I'll start, and then I'll let Paul and Tom jump in as well. I think as of right now, it looks like it's all systems go. I think you're asking a very good question in that with COVID, hotel occupancy rates are down. There's no tourism. No one's going to Disneyland and Southern California. So you're going to have this multiplier effect that certainly affects the municipal systems. But for us that are rate-regulated investors on water systems, I think it's all systems go right now. The big thing that we're watching is really the customer accounts receivable and the aging of those receivables. And when we went through the recession in '08 and '09, the sub-prime crisis, it was interesting. Our bad debt went up, I think, 10 basis points. So clearly, the governor's order to suspend collections has popped up our receivable balances a little bit, but that's really limited to about 60,000 customers so far. So we're looking at that. The other thing I would say, Ryan, is for us, and it's been a difficult operating year, but we haven't stopped our outreach programs. We haven't stopped our philanthropic programs. You may have seen, we doubled our firefighter grants this year. We just did a community EOC exercise, where we had 43 government officials from local and municipal areas that we operate, who participated in a co-run emergency operations center. So we essentially set it up. They may not have the funding to do those exercises, so we'll set it up, and they'll come and participate with us. So we think all those things kind of get into the ESG side of being a utility. And so I think we got to all watch and see what happens. I think for us, with the rate case starting to wrap up, we're positioned well going into 2021. And I'm very happy with the business development work we've been able to continue to work on despite having COVID. Tom, any thoughts?
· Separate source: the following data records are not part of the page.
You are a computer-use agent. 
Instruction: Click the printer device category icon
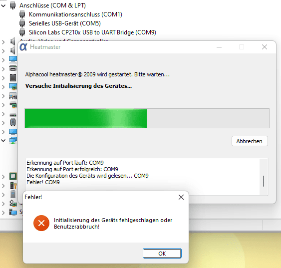(13, 68)

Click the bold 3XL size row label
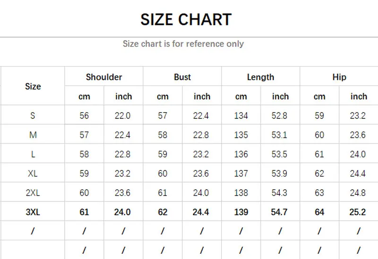(x=33, y=212)

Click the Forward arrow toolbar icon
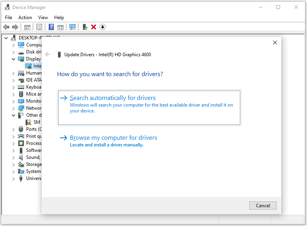click(x=15, y=27)
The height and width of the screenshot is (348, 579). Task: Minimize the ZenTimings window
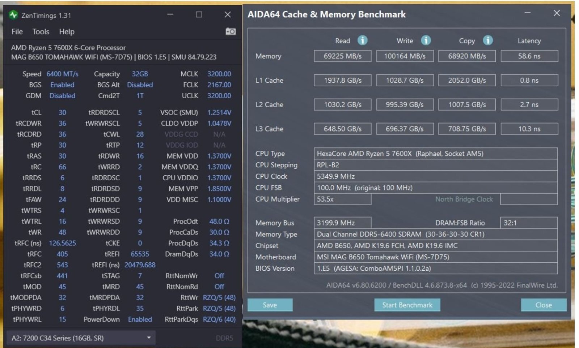[170, 14]
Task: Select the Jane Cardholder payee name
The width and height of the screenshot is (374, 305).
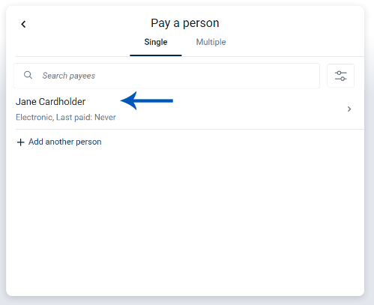Action: pos(50,102)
Maybe I'll let Paul go first. I have some thoughts, but since Paul is closer to the regulatory side, I'll let him take the lead.
Sure. I really agree with what Marty said. The commission is concerned, and they've asked questions of all of their regulated utilities in terms of what are we doing to support our customers during this time of COVID. And we've been able to provide them good answers, many of which Marty just articulated. But I have not seen any evidence of changes in tenor at the California Commission or the other commissions that we do business in, in terms of changes to our business model or the commission's posture on us as a utility.
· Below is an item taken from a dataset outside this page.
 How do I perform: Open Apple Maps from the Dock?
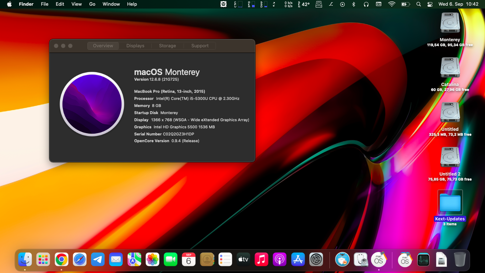coord(134,259)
I wanted to add some optimistic thoughts. I've observed trends that might be temporary, but there's a noticeable movement of people from densely populated areas to more moderately populated areas where they can have their own space. This shift is influenced by the ability to work from home and the ongoing COVID situation. Most of the areas we serve, especially through Cal Water and our other utilities, are primarily suburban rather than urban, with fewer apartment buildings and condos. There seems to be a growing interest in relocating to those suburban communities. Given the varying economic impacts, I believe we will likely see an increase in demand for housing in the communities we serve. It's essential for us to ensure we have the necessary infrastructure and operational capabilities in place to accommodate this rising demand. I just wanted to share that perspective.
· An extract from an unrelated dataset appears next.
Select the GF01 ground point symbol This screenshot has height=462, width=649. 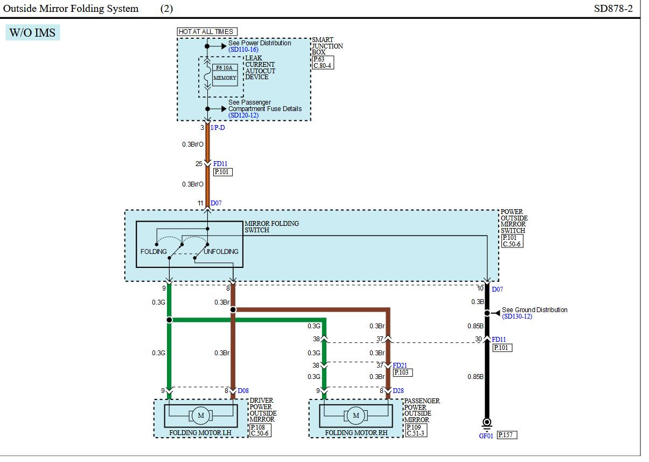487,422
Thank you for your insights. I appreciate all of your thoughts on this matter. My next question relates to the issue of decoupling. We hold a slightly different viewpoint on this. We believe that while there may be some increased earnings volatility, it could be contained, and there might even be a positive effect on return on equity. I'm curious about your thoughts, especially in light of what your closest competitor in California mentioned earlier this week. Their comments suggested that while there may be some elevated volatility in earnings, the overall sentiment was that it is manageable and not particularly concerning. My question is, how significant do you think this earnings volatility is? Can you provide any quantification regarding its impact? Understanding this potential increase in earnings volatility is crucial for assessing equity value.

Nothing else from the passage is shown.